A galeria dedicada à fotografia, onde as protagonistas são as fotógrafas Martha Williams e Cindy Sherman, termina com a denúncia de Louise Lawler à infame Emenda Helms em 1987, que resultou na proibição ao Centro de Controle de Doenças dos Estados Unidos (CDC) de fornecer meios de prevenção da sida por medo de “promover atividades homossexuais”.

A exposição de abertura inclui ainda obras Marlene Dumas, que mostra uma série de 36 crânios e os ready-mades (objetos industrializados que, retirados de seu contexto quotidiano e utilitário, transformam-se em obras de arte) de Bertrand Lavier, expostos em vitrinas de madeira do século XIX em torno da galeria.

Uma contribuição para o futuro da cultura parisiense Pinault exprimiu a a expectativa de que o museu ajude a recompor a atmosfera cultural da capital após as dificuldades enfrentadas pela França e pelo mundo em 2020, em consequência da pandemia. 

“Esta abertura enriquecerá o panorama europeu de instituições dedicadas à arte do nosso tempo e contribuirá, após o duro ano de 2020, para o renascimento da vida cultural em Paris”, sublinhou o colecionador. “A incerteza é um fator que perturba gravemente a vida cultural”, acrescentou o ex-ministro da Cultura Jean-Jacques Aillagon, assessor de François Pinault. “Esta é uma razão suficiente e forte para querer dar à cena cultural francesa um sinal adicional de confiança no futuro e contribuir, como muitos outros, para evitar que a chama intensa da vida cultural não se apague neste momento de preocupação”, frisou.

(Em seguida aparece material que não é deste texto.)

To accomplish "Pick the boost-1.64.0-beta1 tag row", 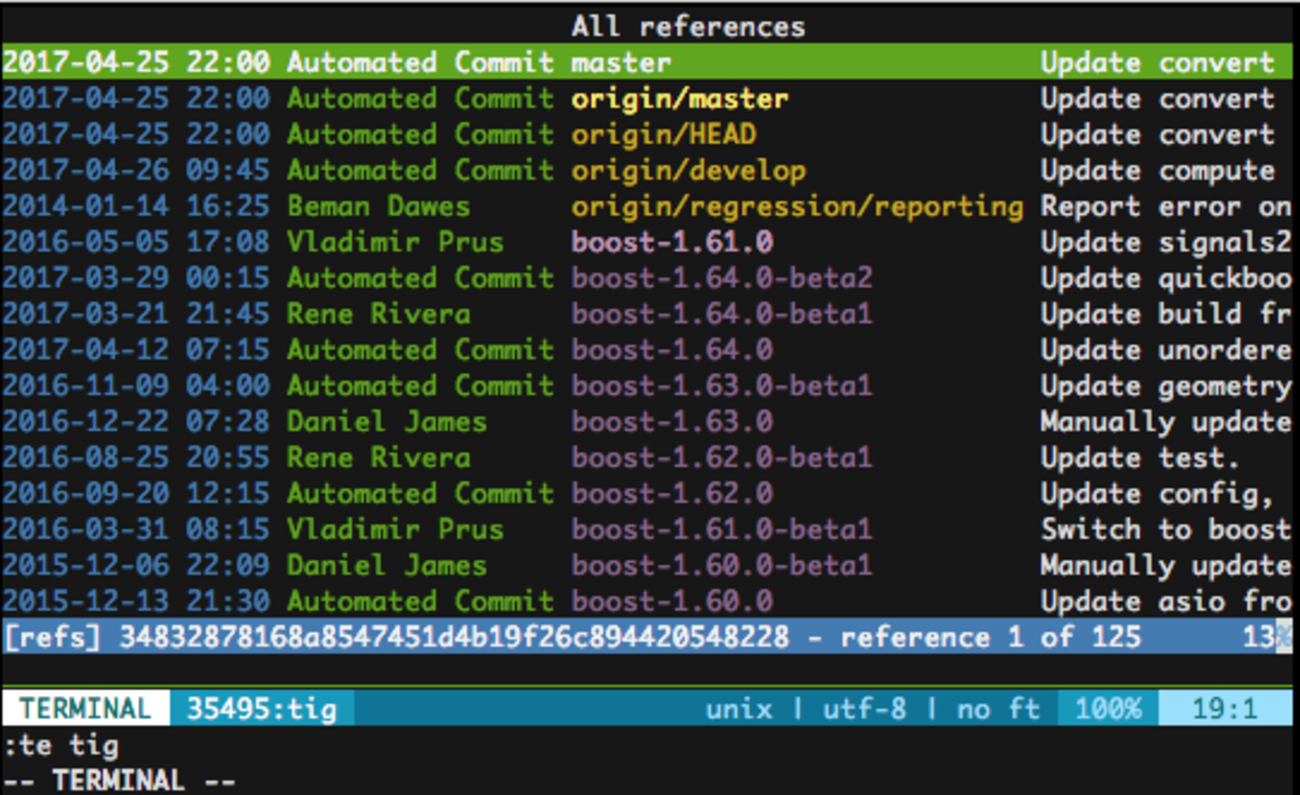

“O Mecenas” Imperador do negócio de luxo Kering, que detém as marcas Gucci, Yves Saint-Laurent, Alexander McQueen, Balenciaga, Bottega Veneta; e dono da empresa de investimentos Artémis, que detém a equipa de futebol Stade Rennais, o Théâtre Marigny, situado nos Champs Elysées, em Paris, o semanário Le Point, a casa de leilões Christie’s, dois museus – o Palazzo Grassi e o Punta della Dogana, em Veneza – e mais recentemente, o Museu de Arte Contemporânea de Paris, François Pinault é, segundo a lista da Forbes 2021, o 32.º homem mais rico do mundo, com um património pessoal avaliado em 34,58 mil milhões de euros. De onde vem tanto dinheiro? Pinault revelou desde cedo a sua habilidade para os negócios. 

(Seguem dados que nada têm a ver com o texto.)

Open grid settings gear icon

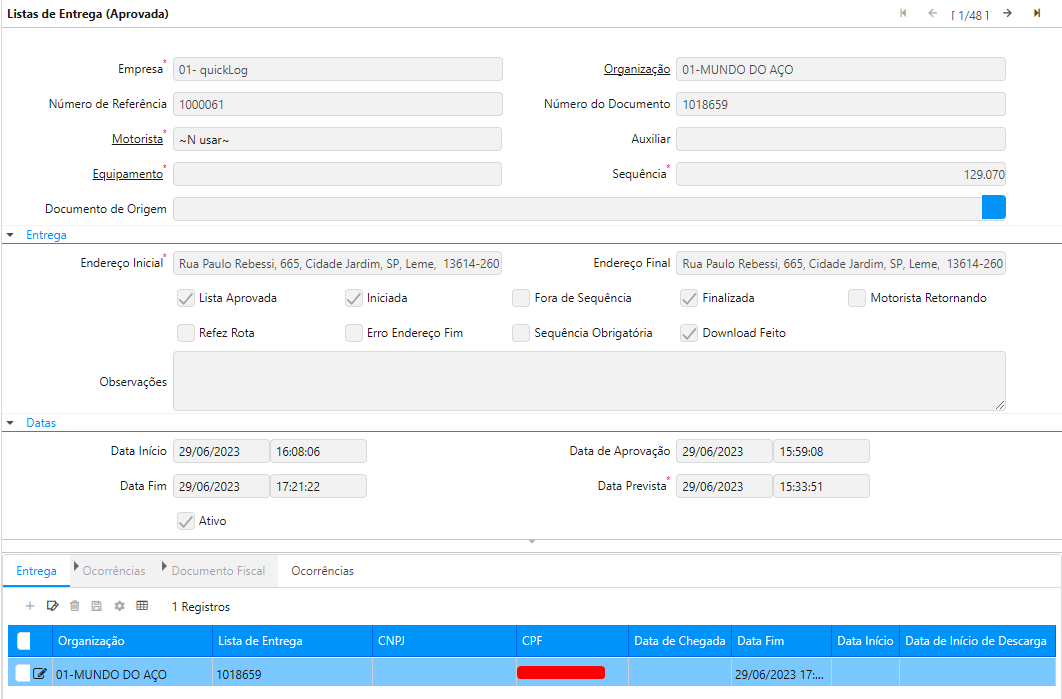click(119, 606)
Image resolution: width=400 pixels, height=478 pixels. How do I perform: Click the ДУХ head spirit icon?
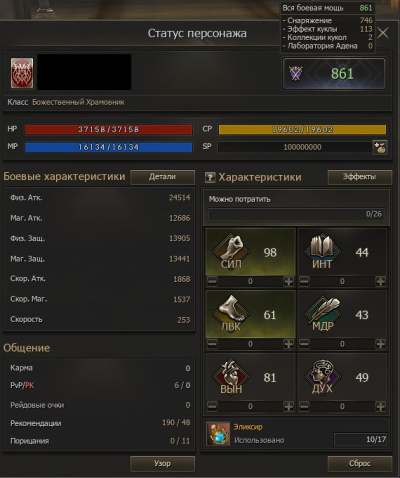tap(322, 376)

A vida antes da fama Nascido entre uma família de camponeses, numa pequena cidade na Bretanha, em 1936, abandonou a escola aos 16 anos de idade e sempre se sentiu deslocado entre os seus colegas, que o consideravam diferente pelo seu sotaque rural e a sua vida de camponês. Em 1956, alistou-se nas forças armadas e combateu durante a guerra da Argélia. Ao voltar à sua terra natal, decidiu enveredar pelo negócio de madeiras da família, comprando e vendendo lenha das florestas da região. Após a morte do seu pai, vendeu a empresa por 50 vezes o valor inicial e, em 1963, fundou a Pinault Company, que também atuava no setor de materiais de construção, mas depressa se dedicou à importação de madeiras do Canadá e da Escandinávia.

Nessa altura, Pinault era casado com Louise Gautier, com quem teve três filhos, François-Henri, Dominique e Laurence Pinault. Contudo, o casamento não durou mais de cinco anos e, três anos mais tarde casava-se pela segunda vez, com Maryvonne Campbell, uma comerciante de antiguidades em Rennes que lhe deu a conhecer o mundo da arte.

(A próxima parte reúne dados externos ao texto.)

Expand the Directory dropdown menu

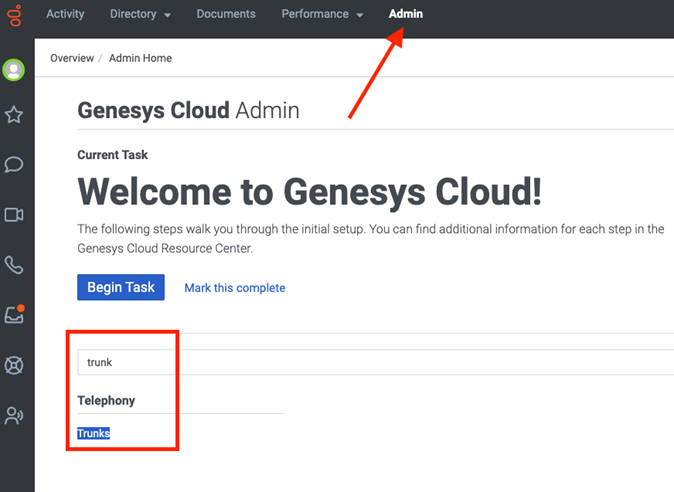point(140,15)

O começo do "Império" Em 1988, a Pinault Company foi rebatizada para Pinault SA e, quatro anos mais tarde, o grupo adquiriu o primeiro grande armazém e uma empresa de vendas por correspondência, Artémis, para administrar os investimentos da família. Deu-se então uma grande mudança na direção dos seus investimentos: a família comprou uma participação maioritária na CFAO (distribuição especializada na África), Conforama, Printemps, La Redoute e Fnac, tendo de seguida alterado o nome para Pinault-Printemps-Redoute (PPR), 

Em 1998, François Pinault deu o grandes sinal de interesse na arte contemporânea, com a aquisição de cerca de 30% das ações da casa de leilões britânica Christie’s. A mudança para o mercado de arte abriu o caminho ao fascínio por marcas de luxo e, no final do século, a Pinault-Printemps-Redoute comprou 60% das ações da Gucci. Além desta, a empresa Kering (como se passou a chamar em 2003), também é dona de outras marcas de alta-costura, como Yves Saint Laurent, Bottega Veneta, Boucheron e Alexander McQueen. 

Em maio de 2003, Pinault entregou a gestão de suas empresas a seu filho François-Henri, que está no seu comando até hoje.